#### [INSTRUCTION]
Copy all of the material below word for word, keeping every line unchanged.

#### [SUPPLIED RECORDS]
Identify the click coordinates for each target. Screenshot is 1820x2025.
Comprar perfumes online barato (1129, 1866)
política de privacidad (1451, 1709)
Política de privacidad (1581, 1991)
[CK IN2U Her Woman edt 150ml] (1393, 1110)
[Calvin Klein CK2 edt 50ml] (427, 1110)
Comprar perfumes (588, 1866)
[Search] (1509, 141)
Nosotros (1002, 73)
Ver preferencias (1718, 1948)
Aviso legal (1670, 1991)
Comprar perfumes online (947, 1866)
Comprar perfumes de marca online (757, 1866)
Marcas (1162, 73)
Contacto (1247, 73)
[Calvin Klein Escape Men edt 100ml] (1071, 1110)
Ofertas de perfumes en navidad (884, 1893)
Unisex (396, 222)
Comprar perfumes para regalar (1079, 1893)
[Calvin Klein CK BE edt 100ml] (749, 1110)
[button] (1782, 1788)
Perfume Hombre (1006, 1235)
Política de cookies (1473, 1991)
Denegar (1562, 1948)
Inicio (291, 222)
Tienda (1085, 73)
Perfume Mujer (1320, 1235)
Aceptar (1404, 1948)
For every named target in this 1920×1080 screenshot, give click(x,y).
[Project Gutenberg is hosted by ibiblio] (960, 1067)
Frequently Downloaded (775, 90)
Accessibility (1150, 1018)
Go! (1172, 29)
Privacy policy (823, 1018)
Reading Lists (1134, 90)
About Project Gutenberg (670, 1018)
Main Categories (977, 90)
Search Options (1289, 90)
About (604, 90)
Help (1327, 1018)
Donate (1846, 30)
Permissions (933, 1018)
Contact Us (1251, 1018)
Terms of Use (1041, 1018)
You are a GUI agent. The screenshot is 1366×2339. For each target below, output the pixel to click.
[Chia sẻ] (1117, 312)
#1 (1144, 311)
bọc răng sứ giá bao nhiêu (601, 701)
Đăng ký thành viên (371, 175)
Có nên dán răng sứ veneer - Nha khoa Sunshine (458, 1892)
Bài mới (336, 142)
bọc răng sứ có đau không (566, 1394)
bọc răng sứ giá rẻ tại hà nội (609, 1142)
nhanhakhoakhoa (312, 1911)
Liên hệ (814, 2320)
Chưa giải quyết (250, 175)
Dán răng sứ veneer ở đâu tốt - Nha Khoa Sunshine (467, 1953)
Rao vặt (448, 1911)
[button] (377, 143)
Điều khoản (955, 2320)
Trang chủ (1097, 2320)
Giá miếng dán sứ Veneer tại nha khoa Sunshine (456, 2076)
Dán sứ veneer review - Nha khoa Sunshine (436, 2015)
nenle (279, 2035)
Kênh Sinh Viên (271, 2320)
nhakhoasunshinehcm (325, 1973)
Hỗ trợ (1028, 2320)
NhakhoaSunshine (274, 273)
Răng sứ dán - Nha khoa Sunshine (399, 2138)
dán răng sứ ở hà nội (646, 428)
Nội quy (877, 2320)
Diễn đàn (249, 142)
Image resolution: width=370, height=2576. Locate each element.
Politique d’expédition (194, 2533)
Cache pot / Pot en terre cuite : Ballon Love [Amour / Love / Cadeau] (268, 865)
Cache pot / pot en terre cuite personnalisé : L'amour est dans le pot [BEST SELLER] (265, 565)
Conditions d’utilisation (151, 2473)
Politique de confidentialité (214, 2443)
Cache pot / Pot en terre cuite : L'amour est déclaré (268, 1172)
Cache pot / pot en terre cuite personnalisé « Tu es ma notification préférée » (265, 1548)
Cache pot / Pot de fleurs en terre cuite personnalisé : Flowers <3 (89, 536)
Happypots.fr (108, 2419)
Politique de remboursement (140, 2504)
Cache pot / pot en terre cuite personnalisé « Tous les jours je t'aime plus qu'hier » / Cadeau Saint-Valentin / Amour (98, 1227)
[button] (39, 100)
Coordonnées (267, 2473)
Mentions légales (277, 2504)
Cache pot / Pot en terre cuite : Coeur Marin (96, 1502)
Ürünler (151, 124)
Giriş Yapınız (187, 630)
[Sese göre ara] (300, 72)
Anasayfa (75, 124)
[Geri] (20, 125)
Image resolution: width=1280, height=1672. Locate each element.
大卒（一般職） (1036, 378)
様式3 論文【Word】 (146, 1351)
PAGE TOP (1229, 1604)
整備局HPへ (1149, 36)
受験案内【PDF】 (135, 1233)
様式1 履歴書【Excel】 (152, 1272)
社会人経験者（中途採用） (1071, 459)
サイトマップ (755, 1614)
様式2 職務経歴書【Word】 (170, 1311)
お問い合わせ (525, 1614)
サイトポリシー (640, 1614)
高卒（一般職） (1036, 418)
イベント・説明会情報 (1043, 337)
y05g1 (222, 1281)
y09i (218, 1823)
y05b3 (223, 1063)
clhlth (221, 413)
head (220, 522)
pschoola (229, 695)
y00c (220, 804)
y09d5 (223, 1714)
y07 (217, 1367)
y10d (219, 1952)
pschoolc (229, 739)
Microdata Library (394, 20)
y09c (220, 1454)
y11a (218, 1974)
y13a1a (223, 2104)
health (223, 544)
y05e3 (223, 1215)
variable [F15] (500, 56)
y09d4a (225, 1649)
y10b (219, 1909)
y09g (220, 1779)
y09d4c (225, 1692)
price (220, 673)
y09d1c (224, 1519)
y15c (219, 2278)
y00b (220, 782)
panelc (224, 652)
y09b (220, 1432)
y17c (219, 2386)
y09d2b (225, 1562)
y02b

#### [EXERCISE RESPONSE]
Identify the click coordinates for each target. Screenshot is 1820x2025.
Comprar perfumes online barato (1129, 1866)
política de privacidad (1451, 1709)
Política de privacidad (1581, 1991)
[CK IN2U Her Woman edt 150ml] (1393, 1110)
[Calvin Klein CK2 edt 50ml] (427, 1110)
Comprar perfumes (588, 1866)
[Search] (1509, 141)
Nosotros (1002, 73)
Ver preferencias (1718, 1948)
Aviso legal (1670, 1991)
Comprar perfumes online (947, 1866)
Comprar perfumes de marca online (757, 1866)
Marcas (1162, 73)
Contacto (1247, 73)
[Calvin Klein Escape Men edt 100ml] (1071, 1110)
Ofertas de perfumes en navidad (884, 1893)
Unisex (396, 222)
Comprar perfumes para regalar (1079, 1893)
[Calvin Klein CK BE edt 100ml] (749, 1110)
[button] (1782, 1788)
Perfume Hombre (1006, 1235)
Política de cookies (1473, 1991)
Denegar (1562, 1948)
Inicio (291, 222)
Tienda (1085, 73)
Perfume Mujer (1320, 1235)
Aceptar (1404, 1948)
For every named target in this 1920×1080 screenshot, give click(x,y).
[Project Gutenberg is hosted by ibiblio] (960, 1067)
Frequently Downloaded (775, 90)
Accessibility (1150, 1018)
Go! (1172, 29)
Privacy policy (823, 1018)
Reading Lists (1134, 90)
About Project Gutenberg (670, 1018)
Main Categories (977, 90)
Search Options (1289, 90)
About (604, 90)
Help (1327, 1018)
Donate (1846, 30)
Permissions (933, 1018)
Contact Us (1251, 1018)
Terms of Use (1041, 1018)
You are a GUI agent. The screenshot is 1366×2339. For each target below, output the pixel to click.
[Chia sẻ] (1117, 312)
#1 (1144, 311)
bọc răng sứ giá bao nhiêu (601, 701)
Đăng ký thành viên (371, 175)
Có nên dán răng sứ veneer - Nha khoa Sunshine (458, 1892)
Bài mới (336, 142)
bọc răng sứ có đau không (566, 1394)
bọc răng sứ giá rẻ tại hà nội (609, 1142)
nhanhakhoakhoa (312, 1911)
Liên hệ (814, 2320)
Chưa giải quyết (250, 175)
Dán răng sứ veneer ở đâu tốt - Nha Khoa Sunshine (467, 1953)
Rao vặt (448, 1911)
[button] (377, 143)
Điều khoản (955, 2320)
Trang chủ (1097, 2320)
Giá miếng dán sứ Veneer tại nha khoa Sunshine (456, 2076)
Dán sứ veneer review - Nha khoa Sunshine (436, 2015)
nenle (279, 2035)
Kênh Sinh Viên (271, 2320)
nhakhoasunshinehcm (325, 1973)
Hỗ trợ (1028, 2320)
NhakhoaSunshine (274, 273)
Răng sứ dán - Nha khoa Sunshine (399, 2138)
dán răng sứ ở hà nội (646, 428)
Nội quy (877, 2320)
Diễn đàn (249, 142)
Image resolution: width=370, height=2576. Locate each element.
Politique d’expédition (194, 2533)
Cache pot / Pot en terre cuite : Ballon Love [Amour / Love / Cadeau] (268, 865)
Cache pot / pot en terre cuite personnalisé : L'amour est dans le pot [BEST SELLER] (265, 565)
Conditions d’utilisation (151, 2473)
Politique de confidentialité (214, 2443)
Cache pot / Pot en terre cuite : L'amour est déclaré (268, 1172)
Cache pot / pot en terre cuite personnalisé « Tu es ma notification préférée » (265, 1548)
Cache pot / Pot de fleurs en terre cuite personnalisé : Flowers <3 (89, 536)
Happypots.fr (108, 2419)
Politique de remboursement (140, 2504)
Cache pot / pot en terre cuite personnalisé « Tous les jours je t'aime plus qu'hier » / Cadeau Saint-Valentin / Amour (98, 1227)
[button] (39, 100)
Coordonnées (267, 2473)
Mentions légales (277, 2504)
Cache pot / Pot en terre cuite : Coeur Marin (96, 1502)
Ürünler (151, 124)
Giriş Yapınız (187, 630)
[Sese göre ara] (300, 72)
Anasayfa (75, 124)
[Geri] (20, 125)
Image resolution: width=1280, height=1672. Locate each element.
大卒（一般職） (1036, 378)
様式3 論文【Word】 (146, 1351)
PAGE TOP (1229, 1604)
整備局HPへ (1149, 36)
受験案内【PDF】 (135, 1233)
様式1 履歴書【Excel】 (152, 1272)
社会人経験者（中途採用） (1071, 459)
サイトマップ (755, 1614)
様式2 職務経歴書【Word】 (170, 1311)
お問い合わせ (525, 1614)
サイトポリシー (640, 1614)
高卒（一般職） (1036, 418)
イベント・説明会情報 (1043, 337)
y05g1 (222, 1281)
y09i (218, 1823)
y05b3 (223, 1063)
clhlth (221, 413)
head (220, 522)
pschoola (229, 695)
y00c (220, 804)
y09d5 (223, 1714)
y07 (217, 1367)
y10d (219, 1952)
pschoolc (229, 739)
Microdata Library (394, 20)
y09c (220, 1454)
y11a (218, 1974)
y13a1a (223, 2104)
health (223, 544)
y05e3 (223, 1215)
variable [F15] (500, 56)
y09d4a (225, 1649)
y10b (219, 1909)
y09g (220, 1779)
y09d4c (225, 1692)
price (220, 673)
y09d1c (224, 1519)
y15c (219, 2278)
y00b (220, 782)
panelc (224, 652)
y09b (220, 1432)
y17c (219, 2386)
y09d2b (225, 1562)
y02b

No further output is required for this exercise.